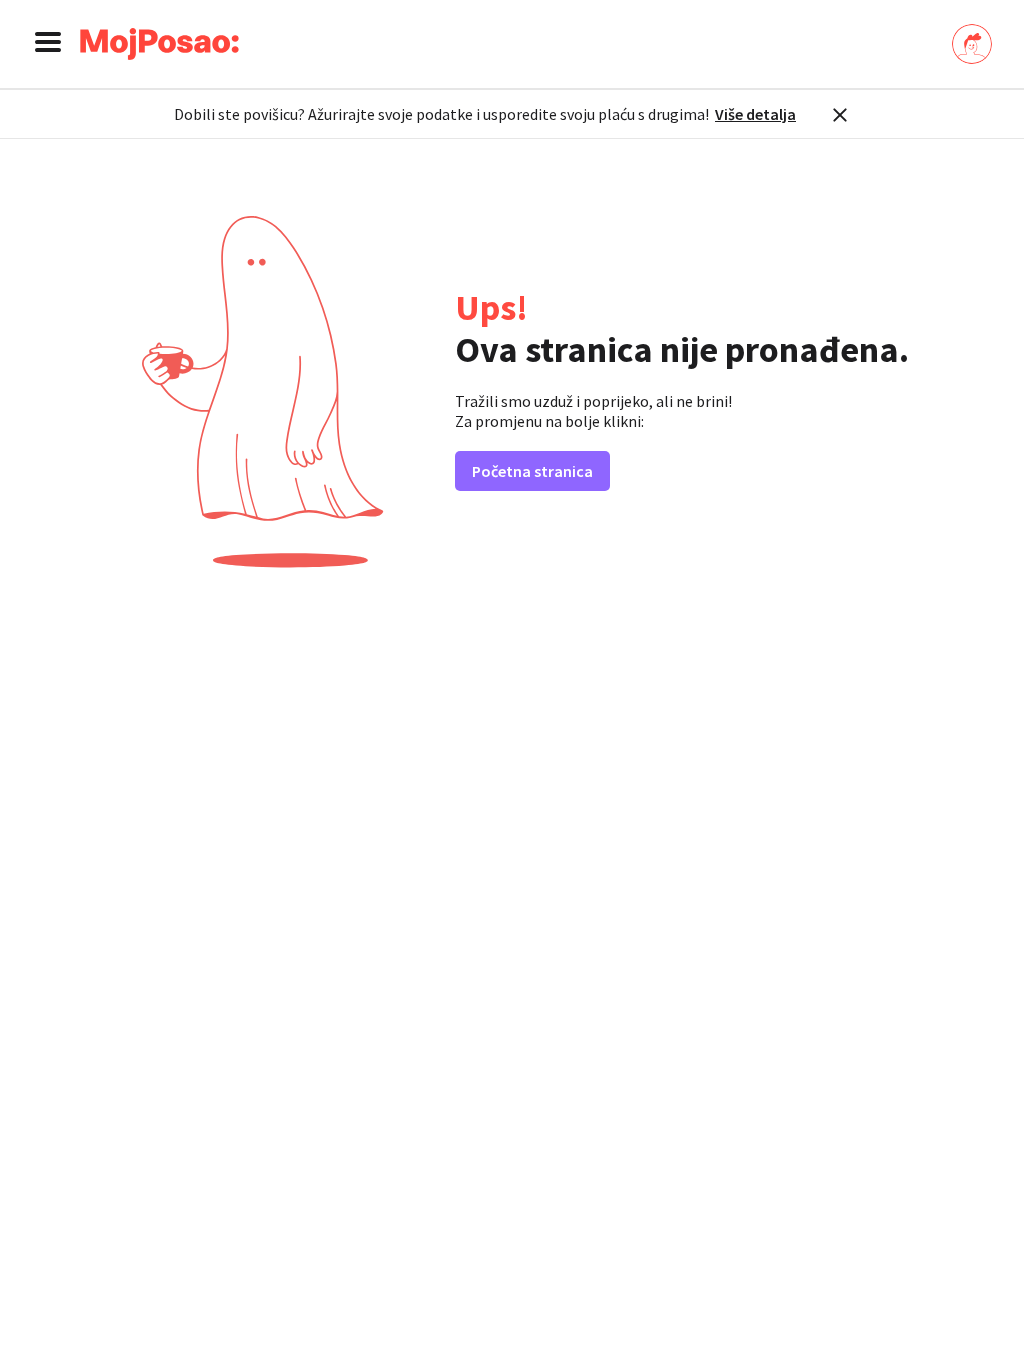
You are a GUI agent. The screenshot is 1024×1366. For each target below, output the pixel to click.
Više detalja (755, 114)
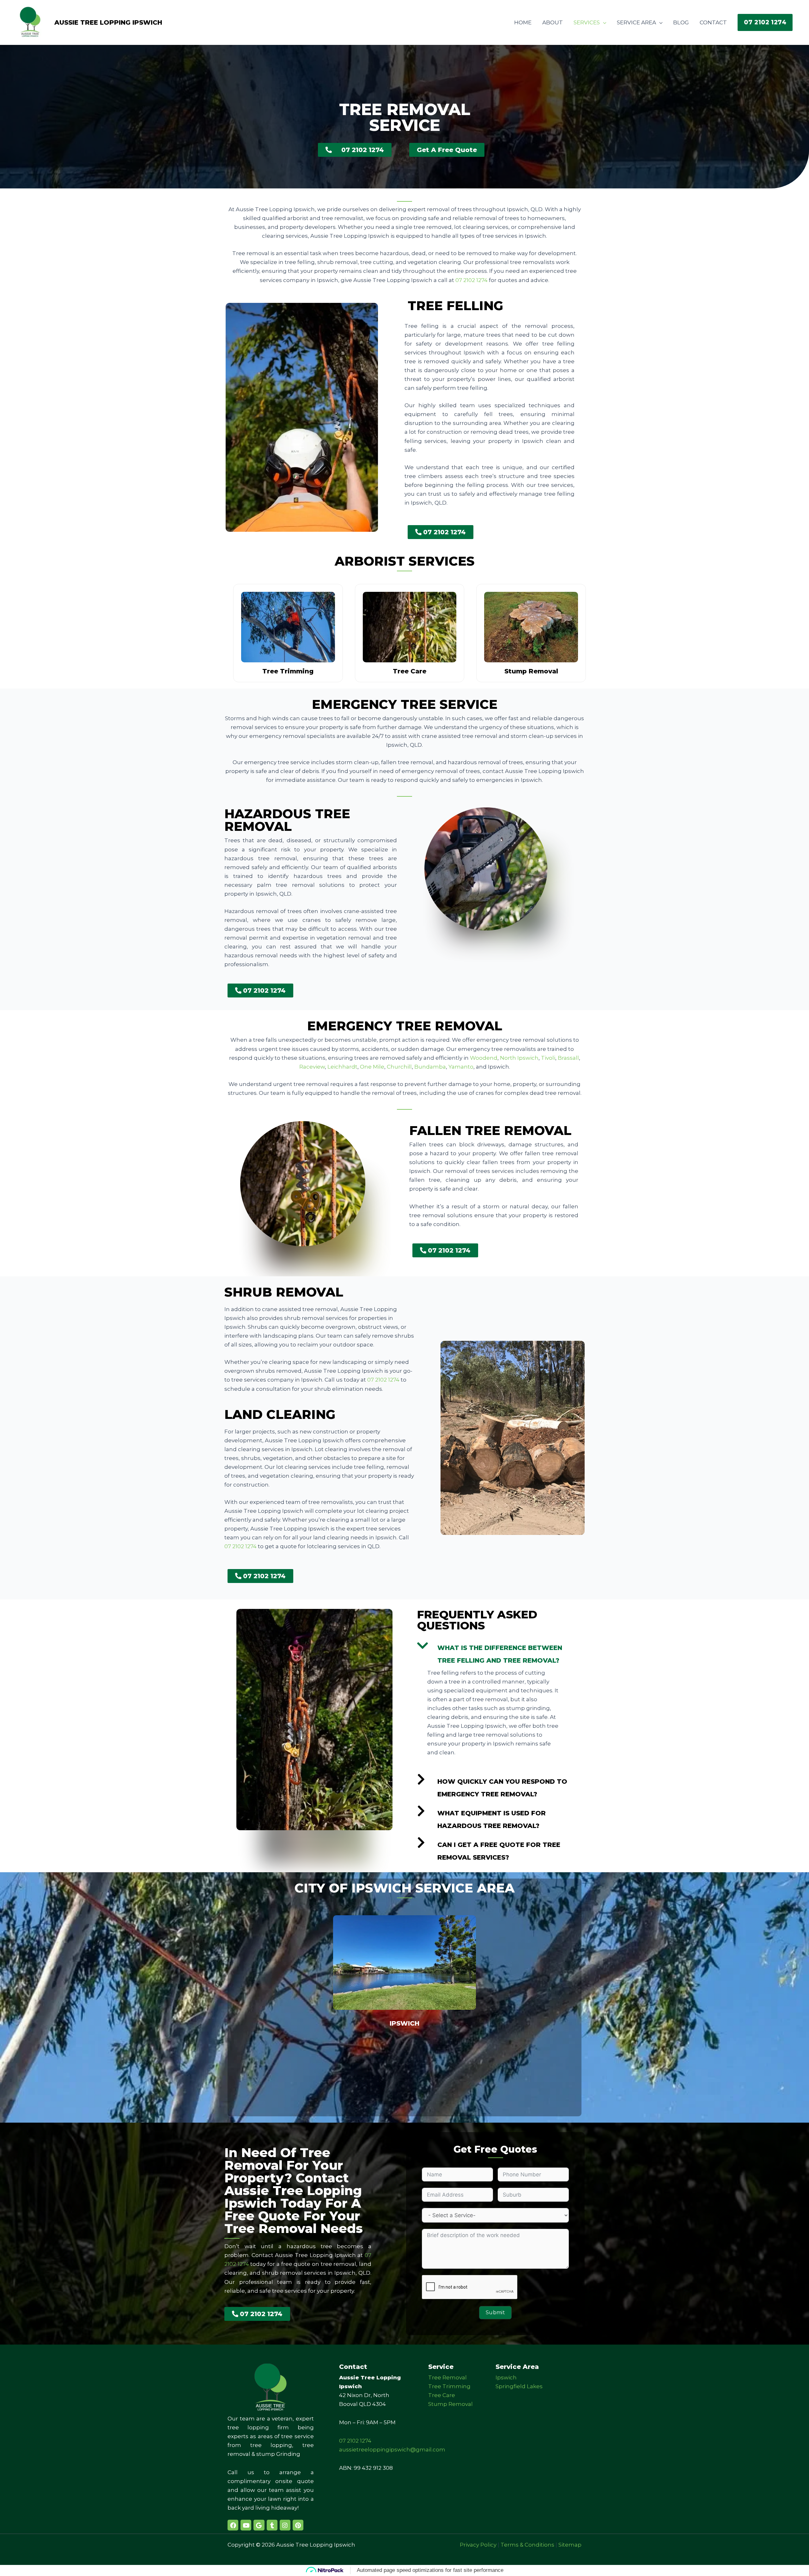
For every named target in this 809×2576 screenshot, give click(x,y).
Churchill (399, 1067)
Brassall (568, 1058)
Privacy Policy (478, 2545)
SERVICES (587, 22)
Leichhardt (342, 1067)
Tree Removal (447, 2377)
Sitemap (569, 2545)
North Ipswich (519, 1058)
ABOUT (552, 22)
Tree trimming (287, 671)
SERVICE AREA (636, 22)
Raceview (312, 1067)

#### [Assignment]
A single figure is required: the number of lines above in which the word "screenshot" occurs.

#### [Your response]
2